In last Saturday's letter, "Arming staff endangers students," Toby Hoover made many incorrect statements leading to the wrong conclusion about school safety. Looking at actual events, we see that an armed response is the only reliable way to stop an active killer.

On Dec. 13, a lone attacker walked into Arapahoe High School in Centennial, Colo., intent on doing harm. He carried a shotgun, 125 rounds of ammunition, a machete and Molotov cocktails.

He intended to kill many people but failed. His lone casualty was 17-year-old senior Claire Davis.

Colorado's new gun-control laws failed to stop the killer from acquiring his gun. The ban on standard-capacity magazines had no effect on the shotgun or bandolier full of shells he wore.

Any steps taken to identify the killer and intervene failed. Controlling the entry point to the school, keeping the killer outside and partitioning off the building failed. Every preventive measure failed.

That is not to say they are not important, but in this particular event, they all failed. The same was true in Sandy Hook Elementary School.

The critical difference between Sandy Hook and Centennial was an armed responder inside the building. This is precisely what security experts have suggested for years.

Arapahoe County Sheriff Grayson Robinson said of the Centennial killer, "His intent was evil, and his evil intent was to harm multiple individuals."

Ditto the killers in other school shootings. Laws don't stop evil people. To accomplish that task, we must enable good people to win the fight.

In Colorado, Deputy Sheriff James Englert was serving as a school resource officer in the building. He was armed with a gun. He responded to the threat. He confronted the would-be mass killer, disrupting his plans. He took control away from the killer, who realized he could do no more harm and then killed himself.

Having a good person armed with a gun inside the school worked. The officer stopped the killer and saved lives. The policy to have him paid off.

School resource officers are expensive. The lives an armed person saves are priceless.

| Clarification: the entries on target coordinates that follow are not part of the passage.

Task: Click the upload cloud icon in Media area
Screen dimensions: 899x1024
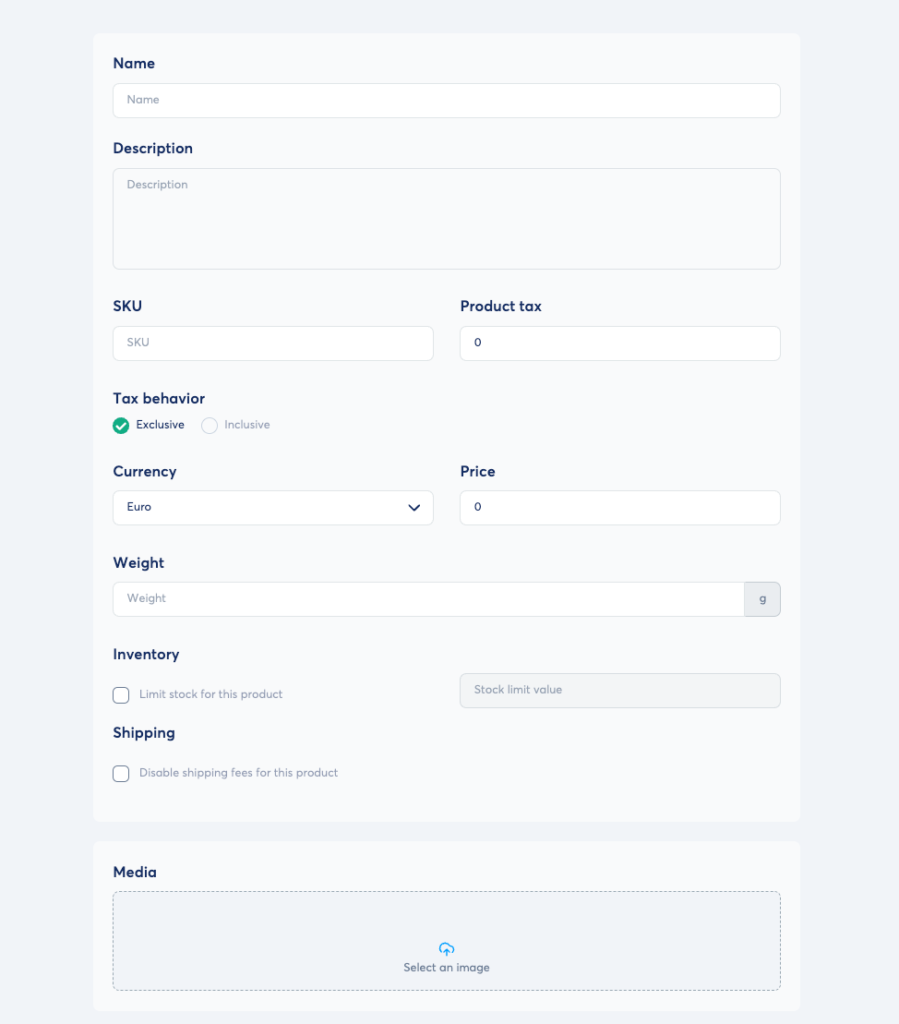Action: coord(446,947)
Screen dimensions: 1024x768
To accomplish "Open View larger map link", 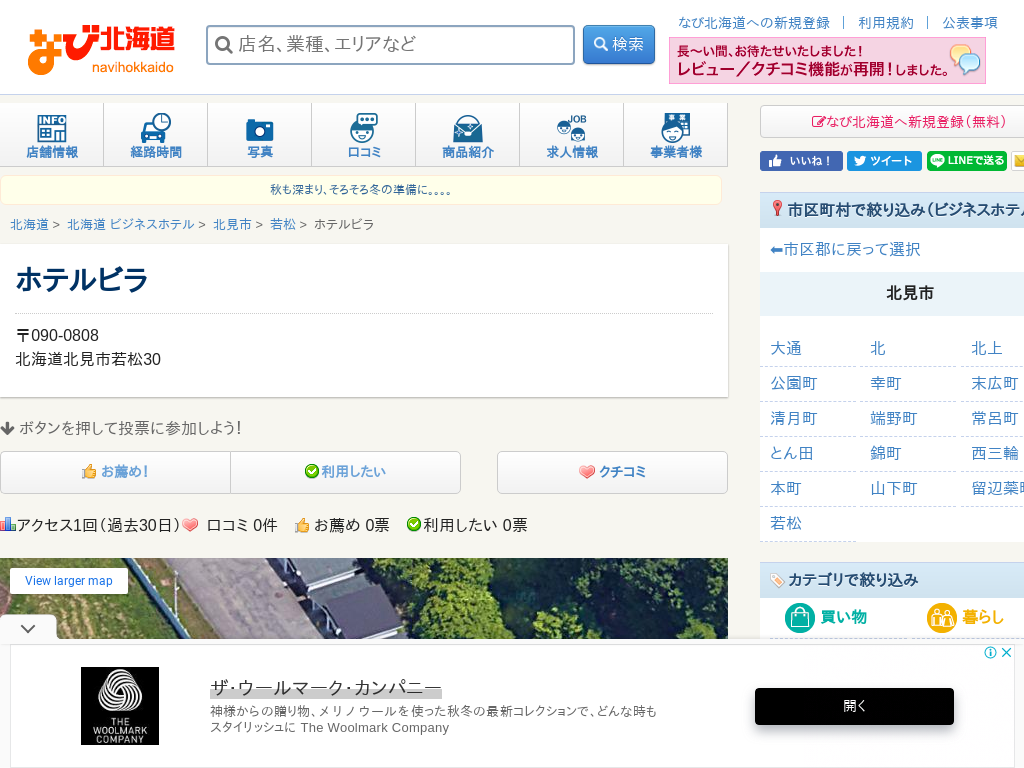I will (x=69, y=581).
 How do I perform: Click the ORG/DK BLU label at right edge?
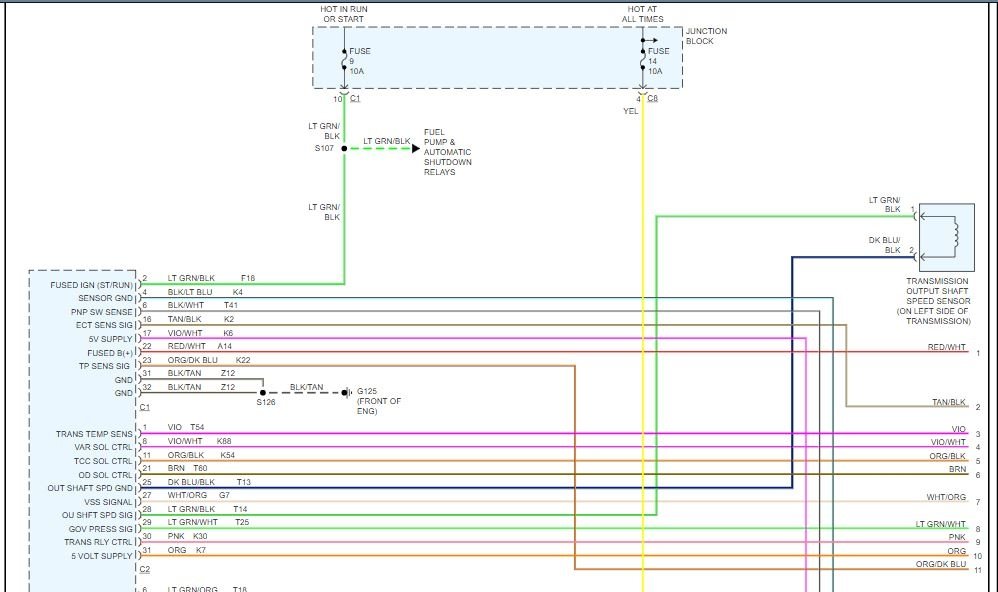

While such officers are a great resource, the reality is that many districts simply cannot afford to put one in every building. Authorizing qualified parents, teachers or administrators to carry guns offers great protection at little or no cost to the district. The Buckeye Firearms Foundation spent more than $100,000 this year training educators and will do so again in 2014. The program is called FASTER (Faculty/Administrator Safety Training and Emergency Response), and it works.

School resource officers are asking to be included in the program, and police are asking for similar training, because most don't get the type of training FASTER provides.

The best option is to employ school resource officers together with armed staff. Together, they protect the entire school, just as armed pilots and federal air marshals protect airplanes.

The educators in Newtown, Conn., acted with all the bravery and love for their children that Englert did in Colorado. But they didn't have a gun. Unable to stop their killer, they died. Then 20 innocent children were killed before the armed response arrived.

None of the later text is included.